El IPV desadjudicó una vivienda por uso irregular y revisa otros casos en un barrio de Ciudad
Una decisión del Gobierno de Mendoza dejó en evidencia una problemática que crece en torno a las viviendas sociales: una pareja fue desadjudicada por no habitar la unidad que le otorgó al Instituto Provincial de la Vivienda (IPV), ubicada en el barrio Eusebio Blanco de Ciudad. La medida quedó oficializada mediante decreto en el Boletín Oficial y establece un precedente que podría afectar a otros beneficiarios en situación similar.
Mendoza enfrenta un déficit habitacional superior a las 100.000 viviendas, lo que vuelve especialmente sensibles las adjudicaciones destinadas a sectores vulnerables y clases medias sin acceso al crédito. En este contexto, el uso adecuado de las unidades se vuelve clave para garantizar que lleguen a quienes realmente las necesitan.
El caso difundido esta semana determinó que los adjudicatarios vivían en otra propiedad desde el momento de la entrega y que el departamento del IPV se encontraba alquilado, incumpliendo así la obligación principal del programa: la ocupación efectiva. Con esa confirmación, el organismo avanzó con la revocación.

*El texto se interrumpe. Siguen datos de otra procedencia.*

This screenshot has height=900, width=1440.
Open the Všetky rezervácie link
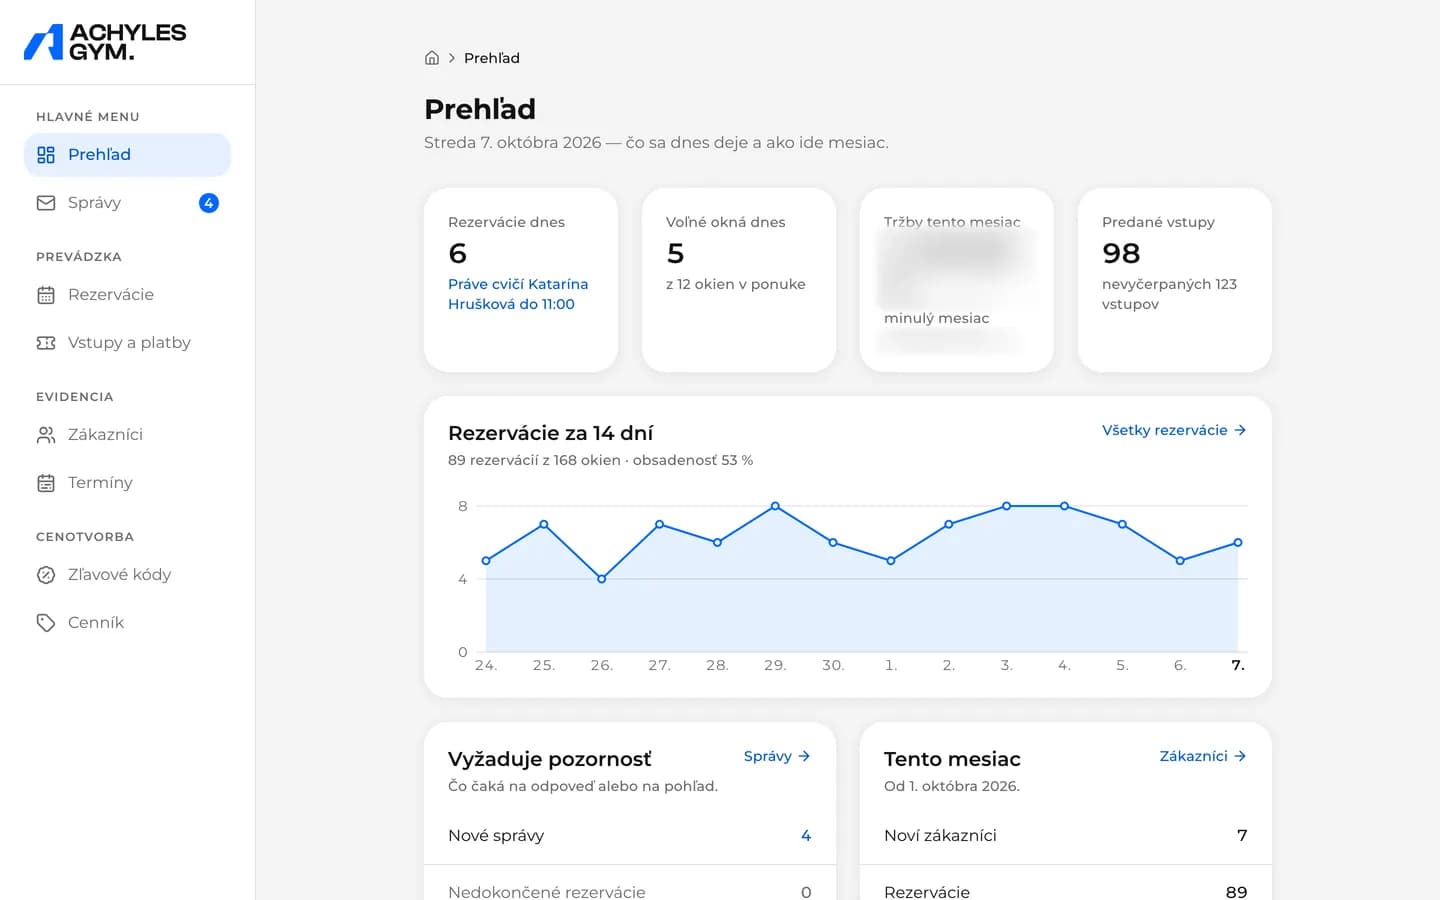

Durante este año, el IPV recibió 685 pedidos de desadjudicación, de los cuales un 90% obedece a mora y el resto a situaciones de uso indebido. En el emprendimiento del barrio Eusebio Blanco, siete viviendas están bajo revisión, con expedientes en distintas etapas administrativas y judiciales.
La medida supone un cambio de enfoque en la política habitacional: ya no alcanza con mantener el pago de las cuotas, sino que la vivienda debe ser utilizada como residencia única y permanente, tal como exige el programa. El objetivo es evitar adjudicaciones con fines de inversión, especulación o alquiler.
El criterio aplicado se basa en la doctrina de los actos propios, que impide reclamar la continuidad del beneficio cuando el propio adjudicatario reconoce no cumplir con las condiciones. Además, quienes pierden una vivienda por irregularidades quedan inhabilitados de manera permanente para acceder nuevamente a un plan social de vivienda.
Qué se hace con las viviendas desadjudicadas
Cuando el IPV retira una vivienda por incumplimiento de las condiciones —ya sea por falta de pago, no residencia o alquiler no autorizado—, la unidad debe ser reasignada a familias que cumplan con los requisitos y que realmente carezcan de vivienda propia.
En la mayoría de los casos, cuando se detectan irregularidades, el organismo intenta regularizar la situación de quienes efectivamente viven allí. Solo en un porcentaje mínimo se avanza hacia la desadjudicación definitiva.
La revisión actual y el caso de Eusebio Blanco reactivan el debate sobre el acceso a la vivienda social y la necesidad de garantizar que estos programas beneficien a quienes no tienen otra opción habitacional.